▶ **EXERCISE DETAILS**
In the entries below, find each line with the string "agent" and copy it.

▶ **DATA SUPPLIED**
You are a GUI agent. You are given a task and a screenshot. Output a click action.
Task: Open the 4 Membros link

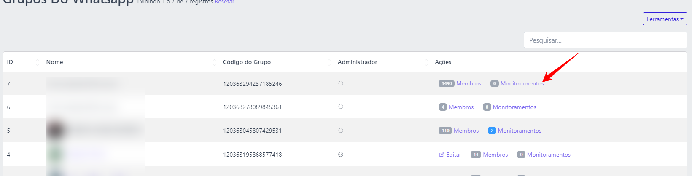pos(456,107)
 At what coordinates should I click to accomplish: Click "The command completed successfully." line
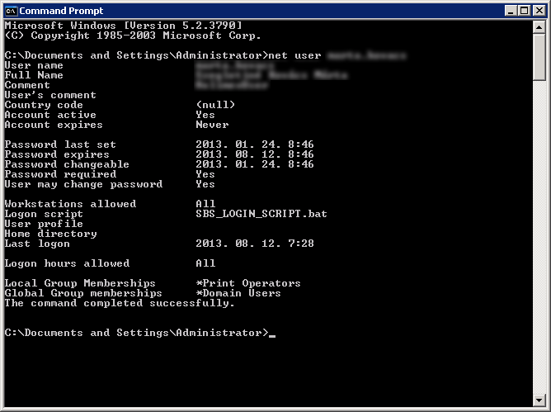tap(120, 303)
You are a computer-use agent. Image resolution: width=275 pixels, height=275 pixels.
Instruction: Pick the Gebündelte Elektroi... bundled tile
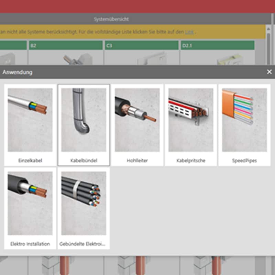pyautogui.click(x=84, y=203)
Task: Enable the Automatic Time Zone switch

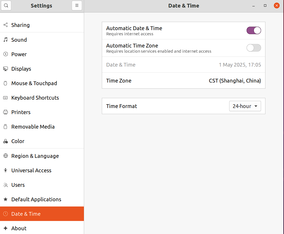Action: pyautogui.click(x=254, y=48)
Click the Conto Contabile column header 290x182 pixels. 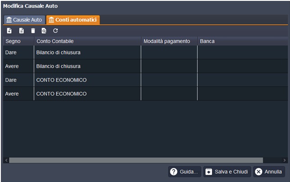point(87,41)
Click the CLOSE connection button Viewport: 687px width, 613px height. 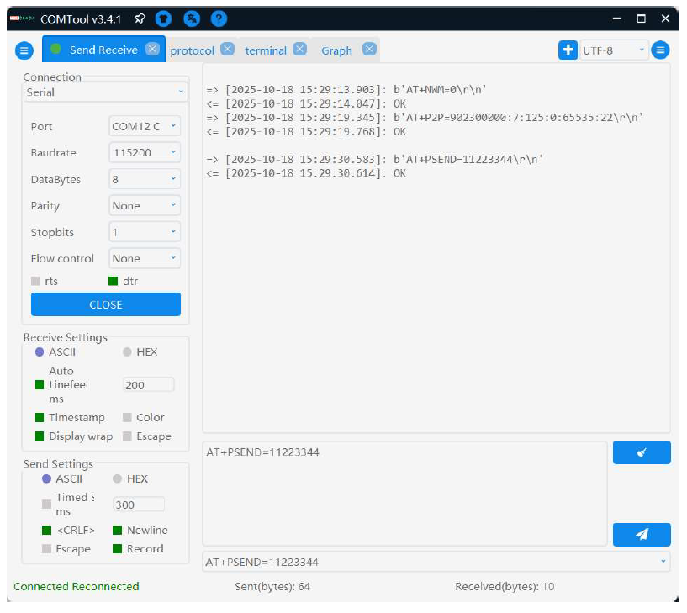(106, 304)
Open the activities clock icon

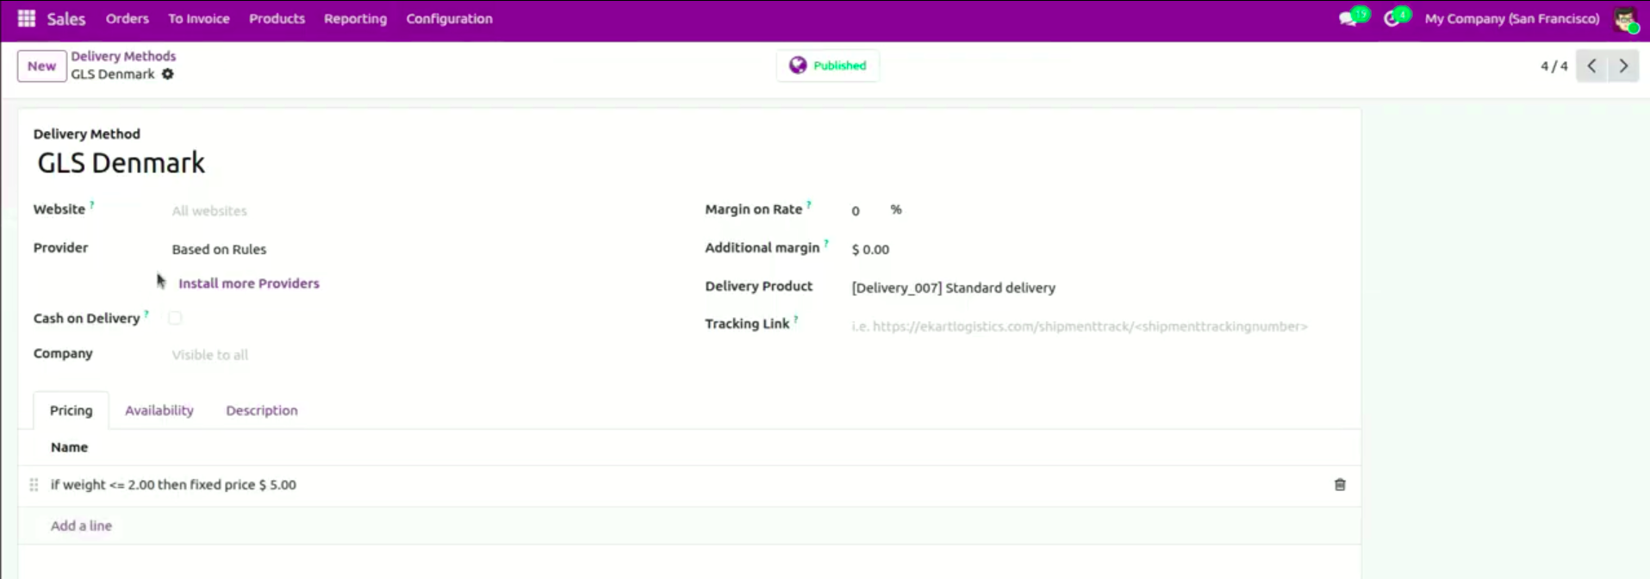pyautogui.click(x=1392, y=19)
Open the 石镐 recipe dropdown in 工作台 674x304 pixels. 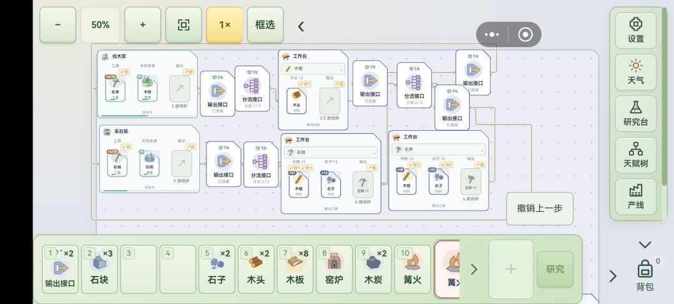pos(331,152)
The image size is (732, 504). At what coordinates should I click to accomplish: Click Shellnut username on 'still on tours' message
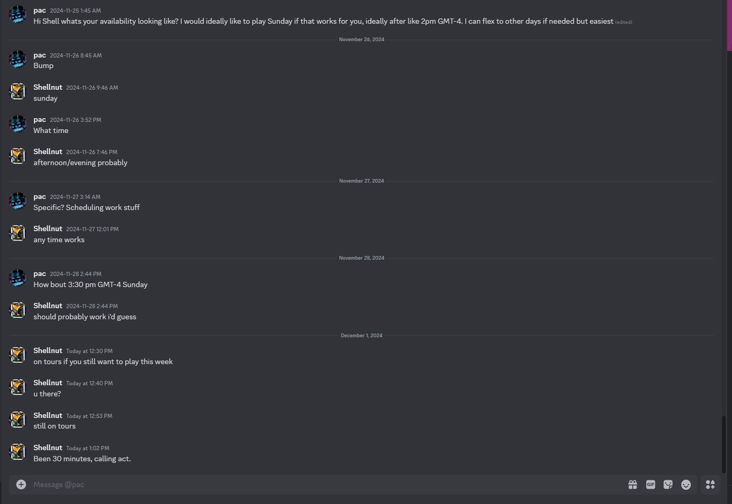(48, 415)
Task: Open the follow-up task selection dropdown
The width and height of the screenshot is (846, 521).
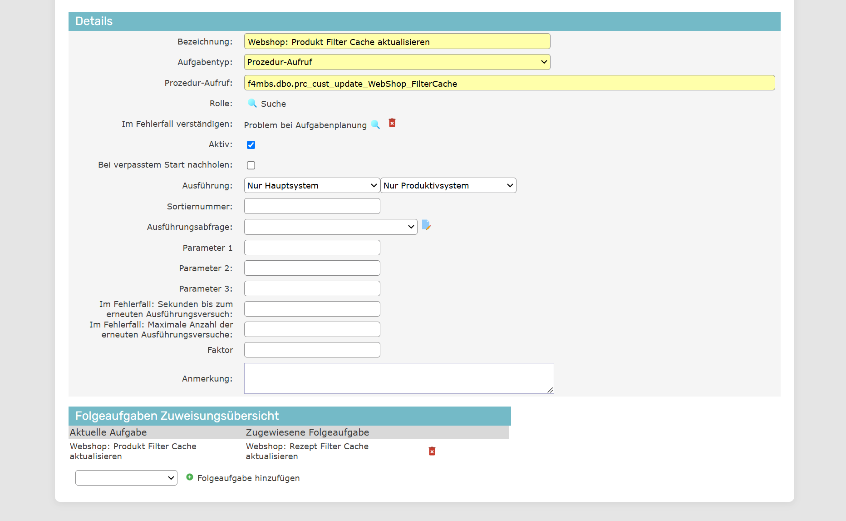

▶ **EXPECTED OUTPUT**
You are a GUI agent. You are given a task and a screenshot. Output a click action.
You are a computer-use agent. Image resolution: width=275 pixels, height=275 pixels.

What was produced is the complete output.